A Pordenonelegge incontri con gli autori e dibattiti sulle politiche linguistiche. La questione delle traduzioni dei versi
Le lingue minori e i dialetti in Europa sono in pericolo, sommersi dalle lingue dominanti, in particolare l’inglese. Ne discutono i poeti del Crossroad of european literature, realizzato da Pordenonelegge in collaborazione con l’Associazione slovena degli scrittori, e il Centro per l’arte di Galway, in Irlanda.
Sessanta poeti si sono avvicendati a Pordenonelegge in lampeggianti reading serali sotto la loggia del municipio.
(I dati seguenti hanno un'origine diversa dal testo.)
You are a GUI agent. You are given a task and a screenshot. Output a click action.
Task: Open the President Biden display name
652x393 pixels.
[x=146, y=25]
Mentre nell’incontro “L’Europa della poesia” hanno parlato dei molteplici aspetti che caratterizzano la traduzione di un testo, ma anche di politica. Per l’olandesse Erik Lindner è impossibile tradurre ma nello stesso tempo è un’impresa necessaria e ammirevole. Per lo sloveno Andrej Hocevar il successo della propria opera si misura dalla quantità delle traduzioni: l’importante non è esprimersi nella propria lingua ma essere letti. Per Michele Obit, che cita Paul Valéry, tradurre è come tentare di portare la tela del ragno da una stanza all’altra.
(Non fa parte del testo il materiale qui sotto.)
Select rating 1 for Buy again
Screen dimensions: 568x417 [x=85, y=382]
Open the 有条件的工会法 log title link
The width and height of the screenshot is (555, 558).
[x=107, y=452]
Sullo scottante tema del rapporto fra la propria lingua e le lingue dominanti è intervenuto il fiammingo belga William Roggeman: “Per scrivere poesia bisogna lavorare con la lingua, la lingua è il territorio del poeta, un territorio di cui l’Unione Europea non si cura perché è un esempio atipico di utopia. Non pensata da filosofi o scrittori ma da politici impegnati a gestire gli interessi delle banche e delle grandi multinazionali. Una classe dirigente che teme i creatori, i pensatori indipendenti, un consorzio che preferisce che gli idoli della società siano i calciatori e i divi del mondo dello spettacolo. Questa Unione non protegge le lingue minori, non insegna la poesia nelle scuole, predilige una cultura finta dove l’immagine conta più della parola. E’quasi impossibile pubblicare libri di poesia e i poeti non sono quasi mai invitati ai programmi televisivi. Rimpiango il regime comunista: in Cecoslovacchia perlomeno un poeta veniva sbattuto in carcere per le sue idee, il suo lavoro non era indifferente.”
Roggeman, che nell’intervento trascurava il fatto che il progetto europeo a cui partecipa valorizza proprio il suo ambito artistico, ha messo in discussione la definizione di poesia europea. “Il Centro di studi fiamminghi al quale collaboro promuove dei citybooks scritti da letterati provenienti dall’India, dall’Africa, dall’America Latina, non solo dall’Europa. I collegamenti, le relazioni fra poeti non hanno frontiere: lasciamo che ogni poeta possa lavorare nella sua isola linguistica, non geografica, rispetto a quello che accade nel mondo.”